● EXTRAIT SOURCE:

------------------------------------

Page:Las Cases - Mémorial de Sainte-Hélène, 1842, Tome II.djvu/318

Le texte de cette page a été corrigé et est conforme au fac-similé.

essentiels qu’on avait négligé de lui envoyer de Londres, et quelque peu de vin soigné, dont il avait besoin comme remède, « quoique pour le vin, a-t-il continué, ceux qui ne nous aiment pas en Europe ne manqueraient pas de dire que nous ne songeons ici qu’à boire et à manger. » Et il a répété à ce sujet qu’il n’éprouvait nul embarras de s’adresser à son fils Eugène, qui lui devait tout, qui tenait de lui son état et toutes ses richesses, que ce serait lui faire injure que de douter un instant de son empressement, ayant d’ailleurs à exercer sur lui des reprises pour 10 à 12.000.000 peut-être.

------------------------------------

● DONNÉES FOURNIES:
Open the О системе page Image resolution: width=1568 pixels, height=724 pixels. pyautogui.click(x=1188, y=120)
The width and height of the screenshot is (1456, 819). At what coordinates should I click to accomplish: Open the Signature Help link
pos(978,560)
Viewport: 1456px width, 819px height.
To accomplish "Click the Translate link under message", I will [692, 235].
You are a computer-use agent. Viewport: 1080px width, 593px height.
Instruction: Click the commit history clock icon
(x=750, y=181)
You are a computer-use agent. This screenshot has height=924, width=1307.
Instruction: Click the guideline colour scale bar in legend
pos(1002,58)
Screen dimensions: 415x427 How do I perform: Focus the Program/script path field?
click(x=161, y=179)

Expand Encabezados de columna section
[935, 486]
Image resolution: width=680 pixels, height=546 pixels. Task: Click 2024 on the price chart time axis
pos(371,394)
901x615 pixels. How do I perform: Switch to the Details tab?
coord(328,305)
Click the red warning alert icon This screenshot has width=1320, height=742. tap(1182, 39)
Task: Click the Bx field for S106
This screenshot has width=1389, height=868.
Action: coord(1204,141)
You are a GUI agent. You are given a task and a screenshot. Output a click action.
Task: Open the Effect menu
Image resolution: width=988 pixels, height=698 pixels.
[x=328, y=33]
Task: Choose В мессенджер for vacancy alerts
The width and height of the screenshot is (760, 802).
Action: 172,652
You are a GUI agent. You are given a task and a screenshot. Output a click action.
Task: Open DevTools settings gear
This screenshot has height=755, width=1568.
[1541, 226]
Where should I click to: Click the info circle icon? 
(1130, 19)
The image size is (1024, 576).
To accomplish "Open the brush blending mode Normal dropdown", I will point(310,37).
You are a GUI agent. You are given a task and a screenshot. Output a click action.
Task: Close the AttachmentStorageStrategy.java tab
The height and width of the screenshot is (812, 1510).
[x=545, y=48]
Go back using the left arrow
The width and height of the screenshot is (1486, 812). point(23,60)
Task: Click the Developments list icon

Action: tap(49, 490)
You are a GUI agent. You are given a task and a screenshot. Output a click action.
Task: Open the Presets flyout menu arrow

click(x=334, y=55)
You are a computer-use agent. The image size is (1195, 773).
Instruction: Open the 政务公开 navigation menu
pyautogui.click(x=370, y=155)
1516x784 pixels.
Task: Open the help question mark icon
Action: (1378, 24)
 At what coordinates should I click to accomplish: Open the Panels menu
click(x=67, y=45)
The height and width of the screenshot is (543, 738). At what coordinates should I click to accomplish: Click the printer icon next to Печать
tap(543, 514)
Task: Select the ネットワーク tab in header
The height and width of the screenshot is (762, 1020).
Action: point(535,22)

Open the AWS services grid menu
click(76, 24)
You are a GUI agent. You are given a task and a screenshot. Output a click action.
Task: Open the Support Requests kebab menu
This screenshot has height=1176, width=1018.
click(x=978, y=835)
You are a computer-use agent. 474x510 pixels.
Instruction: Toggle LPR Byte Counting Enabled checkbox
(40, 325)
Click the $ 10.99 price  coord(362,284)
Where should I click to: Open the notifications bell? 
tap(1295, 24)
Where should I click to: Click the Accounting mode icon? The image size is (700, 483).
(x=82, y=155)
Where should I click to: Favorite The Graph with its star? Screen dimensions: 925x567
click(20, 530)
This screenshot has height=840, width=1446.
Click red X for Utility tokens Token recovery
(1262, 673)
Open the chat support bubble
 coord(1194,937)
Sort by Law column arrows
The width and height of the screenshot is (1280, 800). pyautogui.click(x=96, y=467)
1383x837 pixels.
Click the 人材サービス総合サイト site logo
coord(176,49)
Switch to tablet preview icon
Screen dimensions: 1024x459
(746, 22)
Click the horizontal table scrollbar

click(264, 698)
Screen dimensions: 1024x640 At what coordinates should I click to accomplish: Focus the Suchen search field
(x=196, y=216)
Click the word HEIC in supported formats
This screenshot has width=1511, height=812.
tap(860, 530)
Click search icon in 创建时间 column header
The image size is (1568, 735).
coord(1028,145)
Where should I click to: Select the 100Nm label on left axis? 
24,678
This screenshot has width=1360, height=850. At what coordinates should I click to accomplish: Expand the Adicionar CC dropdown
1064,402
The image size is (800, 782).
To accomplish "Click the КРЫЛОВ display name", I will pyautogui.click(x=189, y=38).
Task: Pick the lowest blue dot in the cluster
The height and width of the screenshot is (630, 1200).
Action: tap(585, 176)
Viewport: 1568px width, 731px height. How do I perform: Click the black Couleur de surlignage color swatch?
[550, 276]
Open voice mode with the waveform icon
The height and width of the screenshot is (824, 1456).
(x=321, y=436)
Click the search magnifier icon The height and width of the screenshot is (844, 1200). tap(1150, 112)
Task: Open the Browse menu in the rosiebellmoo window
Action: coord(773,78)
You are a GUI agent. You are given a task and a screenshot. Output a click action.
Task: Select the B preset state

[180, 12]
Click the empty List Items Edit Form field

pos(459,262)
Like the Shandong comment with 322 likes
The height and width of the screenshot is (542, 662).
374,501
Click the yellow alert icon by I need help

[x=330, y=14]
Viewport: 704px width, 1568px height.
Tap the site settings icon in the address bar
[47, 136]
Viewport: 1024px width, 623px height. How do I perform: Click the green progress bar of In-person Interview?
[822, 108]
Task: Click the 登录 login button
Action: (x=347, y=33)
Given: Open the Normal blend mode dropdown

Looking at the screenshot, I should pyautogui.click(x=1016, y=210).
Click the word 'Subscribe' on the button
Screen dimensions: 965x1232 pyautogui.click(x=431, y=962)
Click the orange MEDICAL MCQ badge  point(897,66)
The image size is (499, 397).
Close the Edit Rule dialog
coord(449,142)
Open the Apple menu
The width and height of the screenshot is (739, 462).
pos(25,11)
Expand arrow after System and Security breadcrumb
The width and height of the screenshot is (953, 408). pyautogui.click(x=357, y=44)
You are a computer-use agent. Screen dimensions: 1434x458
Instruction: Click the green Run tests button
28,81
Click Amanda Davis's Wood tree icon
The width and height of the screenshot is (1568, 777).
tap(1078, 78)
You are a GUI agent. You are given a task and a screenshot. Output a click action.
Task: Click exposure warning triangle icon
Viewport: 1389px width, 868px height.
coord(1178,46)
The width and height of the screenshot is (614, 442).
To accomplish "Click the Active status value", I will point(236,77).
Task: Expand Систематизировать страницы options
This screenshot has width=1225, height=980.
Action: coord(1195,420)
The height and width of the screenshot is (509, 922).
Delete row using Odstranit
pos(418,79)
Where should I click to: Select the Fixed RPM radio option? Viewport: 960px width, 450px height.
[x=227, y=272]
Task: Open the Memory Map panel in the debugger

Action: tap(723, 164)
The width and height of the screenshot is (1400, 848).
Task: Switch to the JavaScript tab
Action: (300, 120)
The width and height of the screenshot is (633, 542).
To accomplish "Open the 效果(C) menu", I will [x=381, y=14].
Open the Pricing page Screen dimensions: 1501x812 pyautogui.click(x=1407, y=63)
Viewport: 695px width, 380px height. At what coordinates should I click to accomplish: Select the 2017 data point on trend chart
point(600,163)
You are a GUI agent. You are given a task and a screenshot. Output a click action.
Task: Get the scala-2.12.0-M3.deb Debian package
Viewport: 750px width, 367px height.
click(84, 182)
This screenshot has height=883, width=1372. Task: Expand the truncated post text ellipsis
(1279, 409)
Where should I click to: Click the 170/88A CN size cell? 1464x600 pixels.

------------------------------------

● TÂCHES À ACCOMPLIR:
a – Selon l'extrait du Mémorial, de quoi avait-il besoin comme remède ?
b – Recopiez l'extrait du Mémorial à partir des mots « Le texte de » et arrêtez-vous après « à 12.000.000 peut-être. ».

● RÉPONSES FINALES:
a – De quelque peu de vin soigné.

b –
Le texte de cette page a été corrigé et est conforme au fac-similé.

essentiels qu’on avait négligé de lui envoyer de Londres, et quelque peu de vin soigné, dont il avait besoin comme remède, « quoique pour le vin, a-t-il continué, ceux qui ne nous aiment pas en Europe ne manqueraient pas de dire que nous ne songeons ici qu’à boire et à manger. » Et il a répété à ce sujet qu’il n’éprouvait nul embarras de s’adresser à son fils Eugène, qui lui devait tout, qui tenait de lui son état et toutes ses richesses, que ce serait lui faire injure que de douter un instant de son empressement, ayant d’ailleurs à exercer sur lui des reprises pour 10 à 12.000.000 peut-être.